The raid pitted Israeli soldiers against Gazan gunmen and drew international condemnation, as did an earlier incursion into the hospital by Israeli forces in November.

But the battle in March reduced what was once the Gaza Strip’s largest health care facility to ruins. On Monday it was a scene of shattered concrete, buildings stripped of their facades, overturned cars and a half-crushed ambulance. In the air hung the stench of dead bodies.

Tedros Adhanom Ghebreyesus, the director general of the World Health Organization, said on Tuesday that aid workers had found bodies covered by only rough plastic sheets or partially buried under mounds of dirt.
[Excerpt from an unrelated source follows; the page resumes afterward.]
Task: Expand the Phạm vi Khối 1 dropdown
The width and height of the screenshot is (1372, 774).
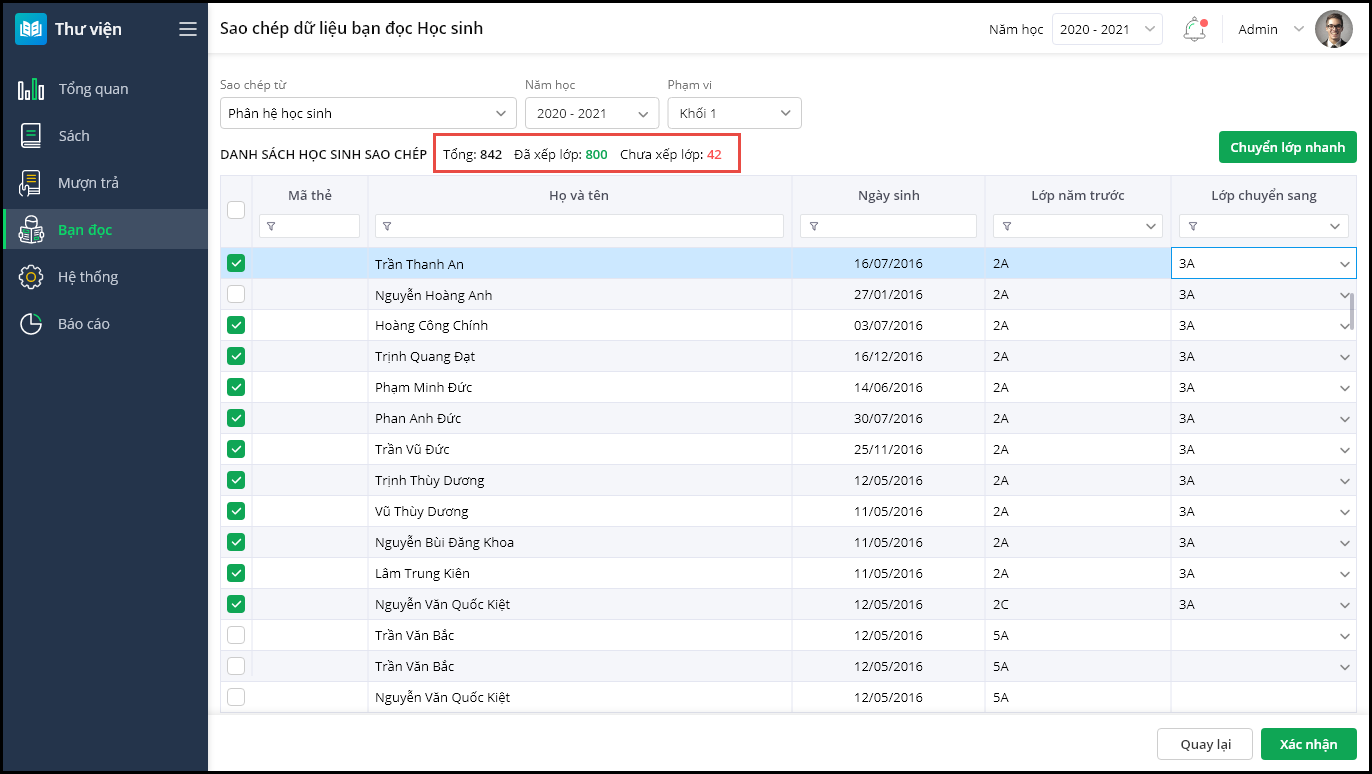Action: [x=734, y=113]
He said they were making sure that bodies found at the hospital “were given fuller burials on site or at a nearby area.”

“When the dead are buried properly, they can be identified later with forensic examinations, giving loved ones some consolation,” Dr. Ghebreyesus said. “This war is a moral failure of humanity.”

Israeli officials have said that their forces raided Al-Shifa last month because remnants of Hamas’s military wing had regrouped there after Israel’s withdrawal in January.

That reflects what some analysts have argued is a strategic failure: Israel has been unwilling to administer captured territory in Gaza, but has also been unwilling to turn it over to a non-Hamas Palestinian group. That has created the kind of power vacuum in which militant groups can thrive.

Gazan officials have said that hundreds of civilians were killed in the raid, an accusation that Israel has denied. It says the Israeli military killed about 200 fighters and captured 500 more. The New York Times has not been able to independently verify either account.

In a video posted online by Dr. Ghebreyesus, aid workers can be seen picking through the rubble of the hospital and removing at least two bodies.

Dr. Mustasem Salah, a Gazan medical official, says in the video that identifications have been done in part by using wallets or other identifying possessions found on the bodies.

“The psychological impact of the scene on the families is unbearable,” he says. “Seeing their children as decomposing corpses, and their bodies completely torn apart, is a scene that cannot be described.”